Why no PDF of the Smith and Benson Rhomaleosaurus monograph? An open letter to the Palaeontographical Society

December 4, 2014

I have sent this message to David Loydell and Beris Cox, the editors of the Palaeontographical Society’s monograph series. (Update: and to Steve Donovan, secretary of the society.)


Dear Palaeontographical Society,

I was delighted to see that Adam Smith and Roger Benson’s new monograph on the plesiosaur Rhomaleosaurus thorntoni is now out, as shown on Adam’s publications page. This is a long-awaited work on an important specimen.

But when I asked Adam to send me a copy of the PDF, I was surprised to find that he doesn’t have one, and doesn’t expect to be given one. Is this correct?

If so, can you please explain the society’s reasoning?

I would like to publish your response on my blog, https://svpow.com/, as others will also be interested in this. May I please have your permission to do so?

Many thanks,

Dr. Michael P. Taylor
Department of Earth Sciences
University of Bristol
Bristol BS8 1RJ

Reference

Smith A.S. and Benson R.B.J. 2014. Osteology of Rhomaleosaurus thorntoni (Sauropterygia: Rhomaleosauridae) from the Lower Jurassic (Toarcian) of Northamptonshire, England. Monograph of the Palaeontographical Society 168(642):1–40 and plates 1–35.

Update 1 (two hours later)

David Loydell is no longer an editor for the Monographs of the Palaeontographical Society. Instead, I am writing to Steve Donovan, Secretary of the Palaeontographical Society.

18 Responses to “Why no PDF of the Smith and Benson Rhomaleosaurus monograph? An open letter to the Palaeontographical Society”

  1. protohedgehog Says:

    Is this kind of practice widespread for the Society?

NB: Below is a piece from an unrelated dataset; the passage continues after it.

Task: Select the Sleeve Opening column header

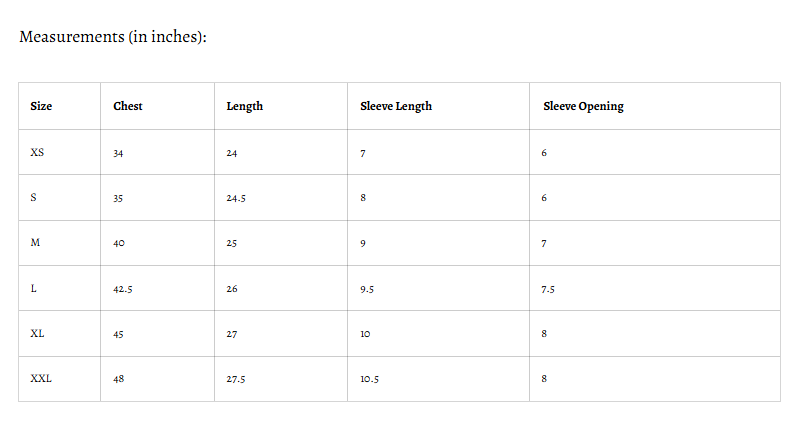Action: pyautogui.click(x=583, y=106)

Can see it as an income preservation thing if so.

  2. Mike Taylor Says:

    I don’t know, and I don’t plan to speculate — hopefully we’ll have the facts soon, either in a response from the Society or in comments from people who are involved.

  3. Mickey Mortimer Says:

    The society would be wrong if they thought this will preserve income. If we look at their website, a monograph from last year of identical length (Mohibullah et al., 2013 on ostracods) costs 25 pounds or $39.09. Basically no one is going to buy a paper for a dollar per page. Even worse, there’s the shipping fee of 6, 12 or 20 pounds ($9.38, $18.77 or $31.27) for the UK, continental Europe, and everywhere else respectively. So over here in America, I’d get to pay $70.36… for FORTY pages. Not going to happen on a paleontologist’s salary, no matter now much you love plesiosaurs or ostracods or whatever. What happens then is nobody gets to read the work until years down the line when somebody uses Inter Library Loan or checks it out from an institutional library and scans it, then distributes the unofficial pdf to the community. The society makes no money off it, and the authors get no immediate recognition since no one can afford to know what they said. Great system.

    You know how I know this is what happens? Experience. Brusatte et al.’s (2008) Neovenator monograph is on the site at an amazing $187.65 and Sadleir et al.’s (2008) Eustreptospondylus monograph is there for a slightly less gouging $172.01, PLUS that $31.27 shipping for me. Because these prices are so laughably unrealistic, basically every theropod worker now has the same pdf’d photocopies from the one person who acquired a hard copy, with poor quality photograph scans (especially for Neovenator).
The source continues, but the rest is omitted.